Return exactly the span that opens with the line containing "XRP (52, 1575)" and closes with the final line of the records, both included.

Supplied data ->

• • • •

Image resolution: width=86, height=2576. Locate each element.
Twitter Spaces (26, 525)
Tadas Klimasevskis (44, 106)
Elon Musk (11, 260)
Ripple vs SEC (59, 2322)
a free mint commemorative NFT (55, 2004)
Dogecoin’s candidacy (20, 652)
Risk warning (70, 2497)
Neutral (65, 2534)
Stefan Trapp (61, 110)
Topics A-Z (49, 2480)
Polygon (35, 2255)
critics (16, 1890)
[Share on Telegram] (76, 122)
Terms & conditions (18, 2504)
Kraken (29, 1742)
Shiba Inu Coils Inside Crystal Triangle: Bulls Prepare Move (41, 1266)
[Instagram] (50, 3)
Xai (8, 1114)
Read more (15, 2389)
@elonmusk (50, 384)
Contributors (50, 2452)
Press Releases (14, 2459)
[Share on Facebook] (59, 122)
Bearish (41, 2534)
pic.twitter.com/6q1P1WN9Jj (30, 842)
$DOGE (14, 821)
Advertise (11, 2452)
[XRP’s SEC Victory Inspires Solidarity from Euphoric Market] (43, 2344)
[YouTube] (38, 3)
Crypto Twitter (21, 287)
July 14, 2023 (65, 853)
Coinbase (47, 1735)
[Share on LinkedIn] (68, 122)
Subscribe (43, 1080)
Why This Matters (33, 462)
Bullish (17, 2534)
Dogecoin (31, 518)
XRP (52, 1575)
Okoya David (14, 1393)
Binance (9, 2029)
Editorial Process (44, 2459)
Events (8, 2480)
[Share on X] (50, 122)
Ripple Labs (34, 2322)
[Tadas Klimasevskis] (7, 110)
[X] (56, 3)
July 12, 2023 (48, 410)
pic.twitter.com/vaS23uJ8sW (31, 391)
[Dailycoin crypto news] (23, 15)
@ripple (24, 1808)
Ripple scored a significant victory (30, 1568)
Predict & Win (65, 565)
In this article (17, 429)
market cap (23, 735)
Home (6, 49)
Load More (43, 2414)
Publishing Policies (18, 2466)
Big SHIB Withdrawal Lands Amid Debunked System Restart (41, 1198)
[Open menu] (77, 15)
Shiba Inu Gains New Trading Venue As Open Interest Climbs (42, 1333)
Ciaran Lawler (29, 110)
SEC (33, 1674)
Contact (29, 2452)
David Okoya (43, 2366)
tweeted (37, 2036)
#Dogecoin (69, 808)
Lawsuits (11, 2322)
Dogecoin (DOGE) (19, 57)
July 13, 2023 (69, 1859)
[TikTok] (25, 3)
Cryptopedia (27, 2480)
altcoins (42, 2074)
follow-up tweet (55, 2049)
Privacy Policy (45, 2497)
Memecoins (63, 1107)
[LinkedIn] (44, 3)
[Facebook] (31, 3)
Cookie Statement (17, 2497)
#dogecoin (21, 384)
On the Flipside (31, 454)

• • • •

Exercise output ->
XRP (52, 1575)
Okoya David (14, 1393)
Binance (9, 2029)
Editorial Process (44, 2459)
Events (8, 2480)
[Share on X] (50, 122)
Ripple Labs (34, 2322)
[Tadas Klimasevskis] (7, 110)
[X] (56, 3)
July 12, 2023 (48, 410)
pic.twitter.com/vaS23uJ8sW (31, 391)
[Dailycoin crypto news] (23, 15)
@ripple (24, 1808)
Ripple scored a significant victory (30, 1568)
Predict & Win (65, 565)
In this article (17, 429)
market cap (23, 735)
Home (6, 49)
Load More (43, 2414)
Publishing Policies (18, 2466)
Big SHIB Withdrawal Lands Amid Debunked System Restart (41, 1198)
[Open menu] (77, 15)
Shiba Inu Gains New Trading Venue As Open Interest Climbs (42, 1333)
Ciaran Lawler (29, 110)
SEC (33, 1674)
Contact (29, 2452)
David Okoya (43, 2366)
tweeted (37, 2036)
#Dogecoin (69, 808)
Lawsuits (11, 2322)
Dogecoin (DOGE) (19, 57)
July 13, 2023 (69, 1859)
[TikTok] (25, 3)
Cryptopedia (27, 2480)
altcoins (42, 2074)
follow-up tweet (55, 2049)
Privacy Policy (45, 2497)
Memecoins (63, 1107)
[LinkedIn] (44, 3)
[Facebook] (31, 3)
Cookie Statement (17, 2497)
#dogecoin (21, 384)
On the Flipside (31, 454)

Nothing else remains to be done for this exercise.